Like how I'm always told I look unapproachable and intimidating, yet every time I'm in a coffee shop with headphones in, a stack of books five high, a computer on my lap, a pen in my hand, and a journal stuck somewhere around my chair, apparently I'm irresistibly approachable. People think it's the exact right time to strike up a deep and divulgent conversation with me.

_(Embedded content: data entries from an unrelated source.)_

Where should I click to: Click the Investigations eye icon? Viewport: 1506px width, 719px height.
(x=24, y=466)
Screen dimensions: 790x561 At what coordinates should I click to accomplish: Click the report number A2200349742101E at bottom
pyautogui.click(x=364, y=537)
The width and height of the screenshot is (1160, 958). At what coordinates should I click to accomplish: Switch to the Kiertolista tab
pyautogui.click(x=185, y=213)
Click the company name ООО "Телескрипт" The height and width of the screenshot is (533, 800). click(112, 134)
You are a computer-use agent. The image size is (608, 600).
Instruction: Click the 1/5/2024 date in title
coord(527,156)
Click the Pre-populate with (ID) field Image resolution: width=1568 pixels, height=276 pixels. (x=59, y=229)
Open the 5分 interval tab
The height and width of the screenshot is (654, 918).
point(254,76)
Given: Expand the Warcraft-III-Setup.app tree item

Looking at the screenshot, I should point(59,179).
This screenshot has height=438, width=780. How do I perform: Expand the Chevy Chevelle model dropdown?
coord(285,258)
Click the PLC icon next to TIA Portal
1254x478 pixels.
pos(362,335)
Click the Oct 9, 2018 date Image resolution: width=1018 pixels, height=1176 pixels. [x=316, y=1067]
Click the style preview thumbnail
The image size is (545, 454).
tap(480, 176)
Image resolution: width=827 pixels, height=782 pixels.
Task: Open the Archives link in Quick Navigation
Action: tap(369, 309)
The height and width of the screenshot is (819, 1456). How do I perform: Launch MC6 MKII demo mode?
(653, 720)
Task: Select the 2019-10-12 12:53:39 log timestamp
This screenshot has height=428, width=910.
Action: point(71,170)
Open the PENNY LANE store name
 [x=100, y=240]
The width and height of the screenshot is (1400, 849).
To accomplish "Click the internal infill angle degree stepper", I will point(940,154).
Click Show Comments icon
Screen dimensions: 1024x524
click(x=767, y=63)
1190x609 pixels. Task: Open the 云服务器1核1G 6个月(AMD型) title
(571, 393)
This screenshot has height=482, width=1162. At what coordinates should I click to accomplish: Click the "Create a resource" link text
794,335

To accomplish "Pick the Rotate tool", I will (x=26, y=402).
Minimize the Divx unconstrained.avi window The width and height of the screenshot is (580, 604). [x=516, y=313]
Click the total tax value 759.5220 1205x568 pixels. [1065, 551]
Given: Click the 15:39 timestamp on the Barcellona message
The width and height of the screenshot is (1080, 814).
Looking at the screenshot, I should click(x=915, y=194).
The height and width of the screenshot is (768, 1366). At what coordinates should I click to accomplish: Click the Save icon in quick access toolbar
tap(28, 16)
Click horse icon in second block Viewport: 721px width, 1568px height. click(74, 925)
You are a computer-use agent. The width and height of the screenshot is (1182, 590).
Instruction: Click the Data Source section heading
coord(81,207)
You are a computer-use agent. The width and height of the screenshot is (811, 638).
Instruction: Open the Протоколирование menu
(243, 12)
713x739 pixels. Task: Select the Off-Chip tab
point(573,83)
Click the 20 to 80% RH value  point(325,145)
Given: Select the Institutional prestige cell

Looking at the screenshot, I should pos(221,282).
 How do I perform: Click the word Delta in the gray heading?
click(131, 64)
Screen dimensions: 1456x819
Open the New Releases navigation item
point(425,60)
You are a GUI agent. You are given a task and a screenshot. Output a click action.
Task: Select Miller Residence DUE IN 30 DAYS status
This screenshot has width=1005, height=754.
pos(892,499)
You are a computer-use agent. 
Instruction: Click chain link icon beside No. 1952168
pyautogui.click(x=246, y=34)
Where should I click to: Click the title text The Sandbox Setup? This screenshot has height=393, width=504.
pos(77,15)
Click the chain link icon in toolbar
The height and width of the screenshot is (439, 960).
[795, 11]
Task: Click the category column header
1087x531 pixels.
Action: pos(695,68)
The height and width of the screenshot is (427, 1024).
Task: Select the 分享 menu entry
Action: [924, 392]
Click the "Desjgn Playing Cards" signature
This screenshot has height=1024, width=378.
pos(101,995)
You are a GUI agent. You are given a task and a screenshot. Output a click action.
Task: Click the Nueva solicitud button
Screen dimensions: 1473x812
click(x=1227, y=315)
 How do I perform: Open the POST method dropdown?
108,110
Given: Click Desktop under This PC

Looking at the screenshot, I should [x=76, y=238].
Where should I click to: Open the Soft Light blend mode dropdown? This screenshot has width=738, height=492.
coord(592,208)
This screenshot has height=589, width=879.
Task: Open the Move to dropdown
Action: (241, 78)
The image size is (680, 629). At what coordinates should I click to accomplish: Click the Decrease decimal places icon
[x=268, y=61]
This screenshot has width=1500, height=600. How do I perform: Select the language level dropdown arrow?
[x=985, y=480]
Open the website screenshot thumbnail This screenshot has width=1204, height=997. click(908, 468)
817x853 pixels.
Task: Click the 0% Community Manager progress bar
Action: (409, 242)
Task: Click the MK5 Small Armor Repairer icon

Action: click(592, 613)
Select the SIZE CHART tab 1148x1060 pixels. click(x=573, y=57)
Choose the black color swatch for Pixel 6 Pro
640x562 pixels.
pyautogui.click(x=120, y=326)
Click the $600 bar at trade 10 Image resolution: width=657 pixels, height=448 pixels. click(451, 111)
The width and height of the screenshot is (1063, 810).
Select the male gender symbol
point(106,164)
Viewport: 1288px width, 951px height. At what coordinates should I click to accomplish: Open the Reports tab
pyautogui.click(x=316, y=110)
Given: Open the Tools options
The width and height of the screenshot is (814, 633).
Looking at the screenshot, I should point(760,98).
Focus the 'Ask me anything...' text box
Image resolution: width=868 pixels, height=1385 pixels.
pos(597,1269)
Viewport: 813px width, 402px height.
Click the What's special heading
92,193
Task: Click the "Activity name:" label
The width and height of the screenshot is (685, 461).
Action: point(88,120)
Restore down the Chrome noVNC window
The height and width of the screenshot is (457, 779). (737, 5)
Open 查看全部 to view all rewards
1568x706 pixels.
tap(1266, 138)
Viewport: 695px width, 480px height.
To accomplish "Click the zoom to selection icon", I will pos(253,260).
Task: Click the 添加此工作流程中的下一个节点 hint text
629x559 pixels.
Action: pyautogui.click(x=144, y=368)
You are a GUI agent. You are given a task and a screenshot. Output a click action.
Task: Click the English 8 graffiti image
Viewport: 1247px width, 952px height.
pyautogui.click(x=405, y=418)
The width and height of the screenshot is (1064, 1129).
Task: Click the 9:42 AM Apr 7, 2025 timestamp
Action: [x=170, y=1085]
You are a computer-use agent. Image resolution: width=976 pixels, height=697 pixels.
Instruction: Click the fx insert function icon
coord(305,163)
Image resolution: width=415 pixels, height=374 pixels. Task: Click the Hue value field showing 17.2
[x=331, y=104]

I know many a stranger's dark truths and life story. 

That recently happened to me with this man: 

He woke up from his drunken stupor and told me his childhood memories, political views, and made me watch several videos of a sheep. 
I'd like to harness that irresistableness and use it during appropriate social settings, not the ones when I'm trying to decipher criticism of Ulysses or write a presentation on disengagement and father-figure searching in The Gatekeeper. 

Speaking of appropriate social settings, I was tricked into one this evening. 
At newcomers dinner (take 2) on Tuesday evening, the pastor's wife casually invited me to sing with a choir-like group on sunday (tonight) because they were desperate for another alto. Made it sound super casual. 

It turned into me showing up at someone's home, joining an established choir for Christmas Caroling, and discovering that Harmony was never showing up ever. Hello...strangers. Who wants to take me home tonight? To my home, that is, not your home. I don't know you like that. Or at all. Dang you, Harmony! 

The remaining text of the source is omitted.